*** SUPPLIED DATA Section Begins ***

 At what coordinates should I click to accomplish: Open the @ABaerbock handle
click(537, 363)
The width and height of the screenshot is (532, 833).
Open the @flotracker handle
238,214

*** SUPPLIED DATA Section Ends ***

» EXERCISE OBJECTIVE: Return the full data, every line of it, with nothing altered.

» WRITTEN RESPONSE:
 At what coordinates should I click to accomplish: Open the @ABaerbock handle
click(537, 363)
The width and height of the screenshot is (532, 833).
Open the @flotracker handle
238,214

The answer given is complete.